Grommet – User Experience for the Enterprise - phodo
http://www.grommet.io/docs/
======
jasode
At first glance, this project looks like it's mostly a widget library built on
top of ReactJS. Grommet may have grander ambitions than that (similar to how
Qt has lots of non-GUI components such as file access, cryptographic hashes,
etc.).

As for why they characterize it as "enterprise", you can look at their
examples from
[http://www.grommet.io/docs/design/showcase](http://www.grommet.io/docs/design/showcase)

Also look at the blog post: [http://blog.grommet.io/2015/11/23/what-is-
grommet/](http://blog.grommet.io/2015/11/23/what-is-grommet/)

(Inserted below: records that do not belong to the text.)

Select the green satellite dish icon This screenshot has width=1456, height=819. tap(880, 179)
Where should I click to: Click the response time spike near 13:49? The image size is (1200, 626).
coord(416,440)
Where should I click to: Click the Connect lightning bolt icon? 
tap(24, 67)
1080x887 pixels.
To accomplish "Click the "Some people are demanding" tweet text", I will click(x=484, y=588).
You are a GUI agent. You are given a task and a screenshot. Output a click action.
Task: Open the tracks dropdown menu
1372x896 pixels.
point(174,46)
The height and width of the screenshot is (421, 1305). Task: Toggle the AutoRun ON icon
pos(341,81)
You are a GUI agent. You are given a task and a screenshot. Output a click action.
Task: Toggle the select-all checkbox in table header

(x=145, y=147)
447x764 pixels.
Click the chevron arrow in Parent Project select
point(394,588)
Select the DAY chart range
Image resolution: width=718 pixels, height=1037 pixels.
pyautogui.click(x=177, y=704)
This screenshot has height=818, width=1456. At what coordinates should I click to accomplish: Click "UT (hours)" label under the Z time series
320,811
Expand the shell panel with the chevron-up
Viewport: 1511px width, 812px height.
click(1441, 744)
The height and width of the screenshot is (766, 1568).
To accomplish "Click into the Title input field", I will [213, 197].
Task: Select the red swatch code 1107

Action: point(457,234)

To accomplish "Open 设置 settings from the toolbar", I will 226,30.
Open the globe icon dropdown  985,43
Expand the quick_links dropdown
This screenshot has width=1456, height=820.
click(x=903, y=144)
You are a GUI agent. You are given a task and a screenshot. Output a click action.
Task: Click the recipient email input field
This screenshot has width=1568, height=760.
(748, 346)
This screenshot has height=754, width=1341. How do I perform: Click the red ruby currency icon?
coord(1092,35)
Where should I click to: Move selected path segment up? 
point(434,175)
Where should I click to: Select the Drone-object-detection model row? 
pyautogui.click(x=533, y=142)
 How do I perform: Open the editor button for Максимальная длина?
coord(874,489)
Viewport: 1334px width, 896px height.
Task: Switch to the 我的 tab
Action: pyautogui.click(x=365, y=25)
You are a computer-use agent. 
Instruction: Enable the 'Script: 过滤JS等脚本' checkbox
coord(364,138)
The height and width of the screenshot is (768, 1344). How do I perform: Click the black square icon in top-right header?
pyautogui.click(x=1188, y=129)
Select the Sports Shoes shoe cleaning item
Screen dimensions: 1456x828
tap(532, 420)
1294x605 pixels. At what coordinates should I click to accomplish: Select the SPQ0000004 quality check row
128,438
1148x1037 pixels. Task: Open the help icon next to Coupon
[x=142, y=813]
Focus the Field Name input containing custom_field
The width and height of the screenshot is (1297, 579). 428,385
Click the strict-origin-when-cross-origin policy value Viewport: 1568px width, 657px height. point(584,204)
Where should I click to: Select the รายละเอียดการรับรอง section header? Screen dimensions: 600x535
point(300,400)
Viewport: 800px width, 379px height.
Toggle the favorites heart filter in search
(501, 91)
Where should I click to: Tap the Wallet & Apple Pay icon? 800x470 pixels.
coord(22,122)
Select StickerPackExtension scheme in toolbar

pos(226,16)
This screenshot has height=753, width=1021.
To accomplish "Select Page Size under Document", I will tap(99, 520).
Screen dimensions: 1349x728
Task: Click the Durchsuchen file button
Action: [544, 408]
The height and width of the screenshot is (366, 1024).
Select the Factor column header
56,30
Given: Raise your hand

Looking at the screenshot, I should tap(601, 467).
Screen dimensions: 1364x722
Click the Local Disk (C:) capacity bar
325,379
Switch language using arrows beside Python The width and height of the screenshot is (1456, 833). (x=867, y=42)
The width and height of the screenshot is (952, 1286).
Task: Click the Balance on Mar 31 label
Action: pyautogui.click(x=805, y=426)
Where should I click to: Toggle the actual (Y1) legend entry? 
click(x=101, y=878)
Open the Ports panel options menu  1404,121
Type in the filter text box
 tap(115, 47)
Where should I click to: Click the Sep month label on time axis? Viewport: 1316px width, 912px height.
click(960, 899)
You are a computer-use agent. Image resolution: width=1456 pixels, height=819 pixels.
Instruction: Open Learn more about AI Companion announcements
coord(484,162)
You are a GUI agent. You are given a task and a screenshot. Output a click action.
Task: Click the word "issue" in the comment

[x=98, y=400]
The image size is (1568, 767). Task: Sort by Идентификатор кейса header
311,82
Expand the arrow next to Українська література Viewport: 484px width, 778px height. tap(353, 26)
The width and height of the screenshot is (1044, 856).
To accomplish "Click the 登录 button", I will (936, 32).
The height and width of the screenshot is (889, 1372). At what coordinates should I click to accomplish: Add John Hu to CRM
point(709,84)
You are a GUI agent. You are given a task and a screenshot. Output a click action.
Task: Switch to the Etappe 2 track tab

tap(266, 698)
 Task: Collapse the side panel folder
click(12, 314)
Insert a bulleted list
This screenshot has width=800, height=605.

Looking over the widgets, this is not something to write apps like:

\- 2D games

\- raster graphics such as visualizing a stadium of available seats for
customers to choose and buy tickets

... hence the "enterprisey" nature of the UX framework. It has dashboards,
datagrids, calendar picker, etc to help you write typical line-of-business
apps.

------
vdm
Salesforce's one looks more developed than HP's.
[https://www.lightningdesignsystem.com/](https://www.lightningdesignsystem.com/)

------
bdavisx
The text font looks very bad at "normal" size on my very typical enterprise
corporate Win7 1920x1080 monitor.

It appears to be the Source Sans Pro font, if I remove that everything looks
OK.

------
antoinec
What's making this look more "enterprise" than any other CSS framework? Agreed
that it looks nice, but I don't see how it's geared toward enterprise
products.

------
luchadorvader
What is the support for IE? I can't find it. I figure that would be very
important if it's going after enterprise companies.

------
zyxley
But where's the LCARS interface?

------
ssutch3
Please don't take over users scrolling.